WORK TASK -
Reproduce nothing but the closing run of lines: the line with "josef_films.jpg (302, 643)" and each line that follows it to the end of the data.
┌────────
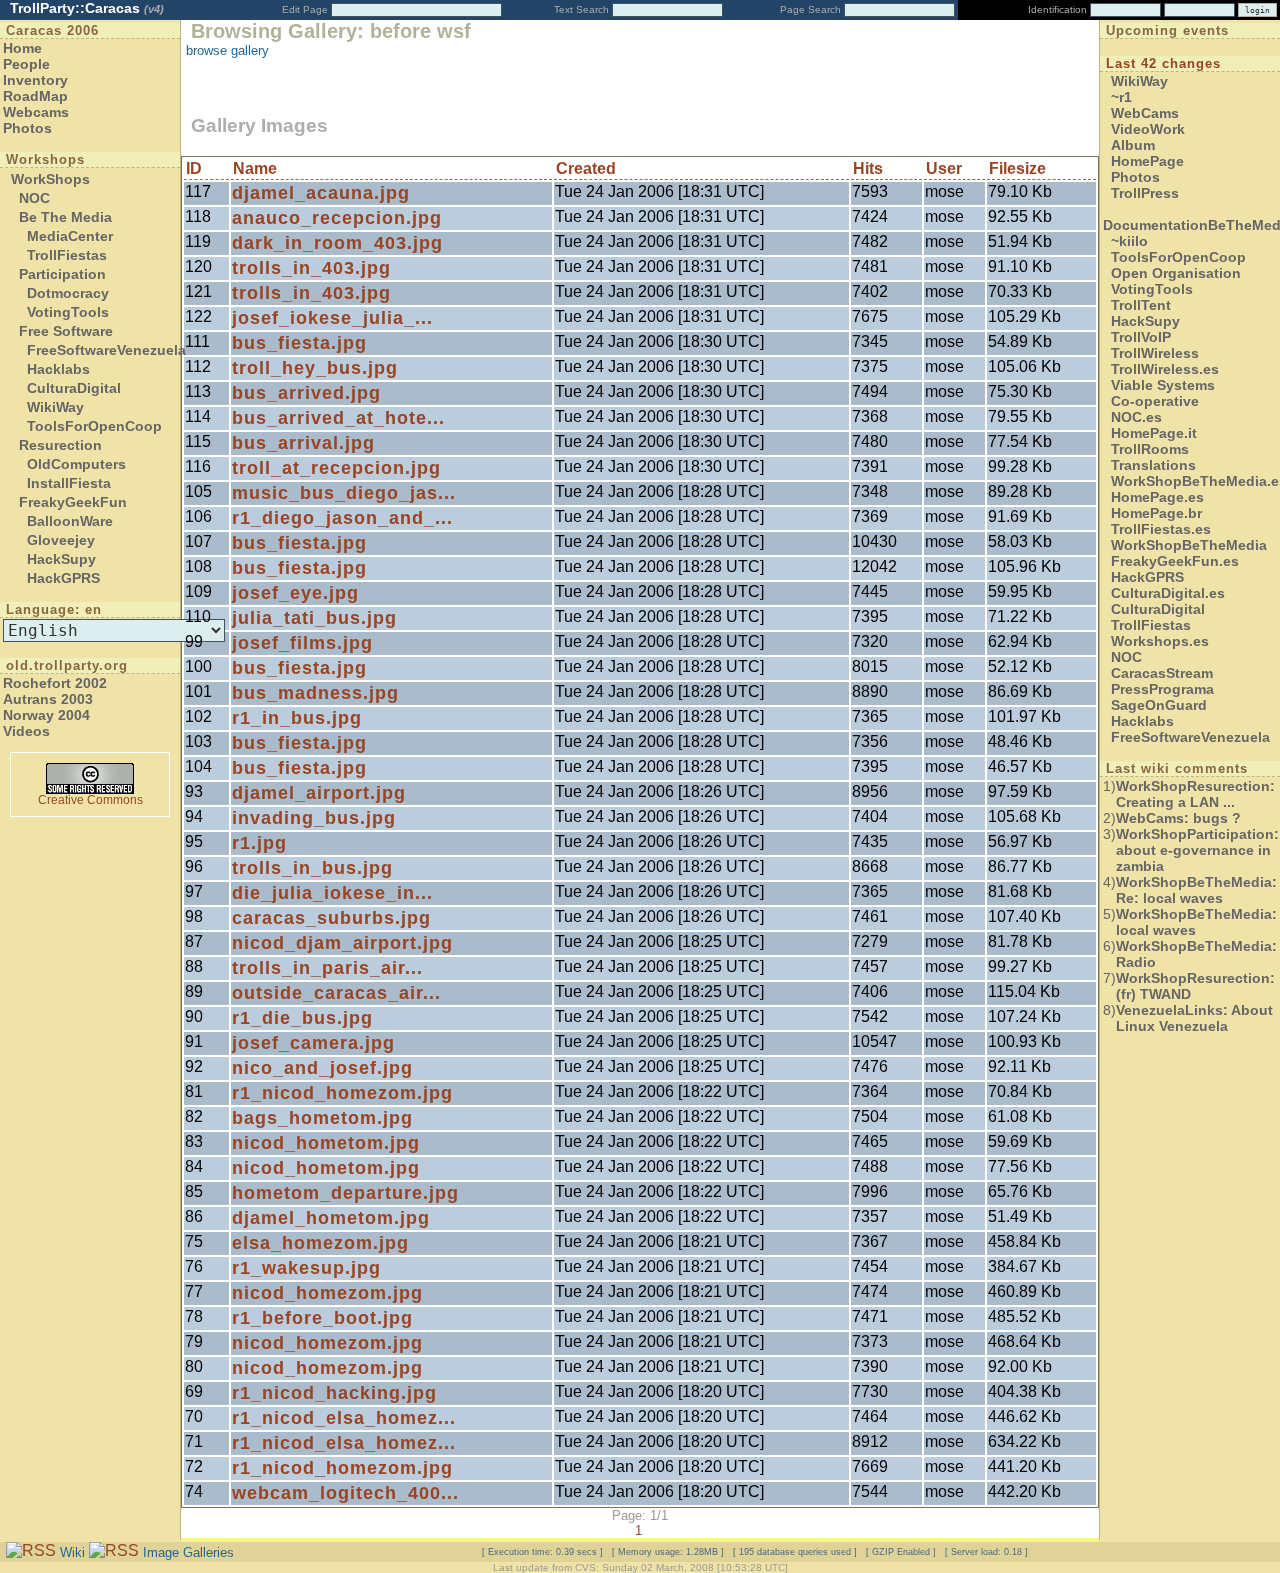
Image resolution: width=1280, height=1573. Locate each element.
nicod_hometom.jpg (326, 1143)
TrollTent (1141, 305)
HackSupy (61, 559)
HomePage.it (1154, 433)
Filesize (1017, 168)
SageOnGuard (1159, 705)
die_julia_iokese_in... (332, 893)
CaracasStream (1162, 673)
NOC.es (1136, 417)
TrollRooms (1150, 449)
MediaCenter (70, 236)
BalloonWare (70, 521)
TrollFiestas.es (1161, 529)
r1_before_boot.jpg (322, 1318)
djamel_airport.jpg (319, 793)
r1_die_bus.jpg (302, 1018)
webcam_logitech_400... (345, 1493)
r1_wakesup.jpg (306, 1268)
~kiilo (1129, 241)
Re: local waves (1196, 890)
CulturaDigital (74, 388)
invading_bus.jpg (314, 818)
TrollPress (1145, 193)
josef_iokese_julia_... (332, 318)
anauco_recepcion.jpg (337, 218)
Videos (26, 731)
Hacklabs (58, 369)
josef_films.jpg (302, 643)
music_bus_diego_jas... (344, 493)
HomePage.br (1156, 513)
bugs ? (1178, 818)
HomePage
└────────
YOUR SOLUTION -
josef_films.jpg (302, 643)
music_bus_diego_jas... (344, 493)
HomePage.br (1156, 513)
bugs ? (1178, 818)
HomePage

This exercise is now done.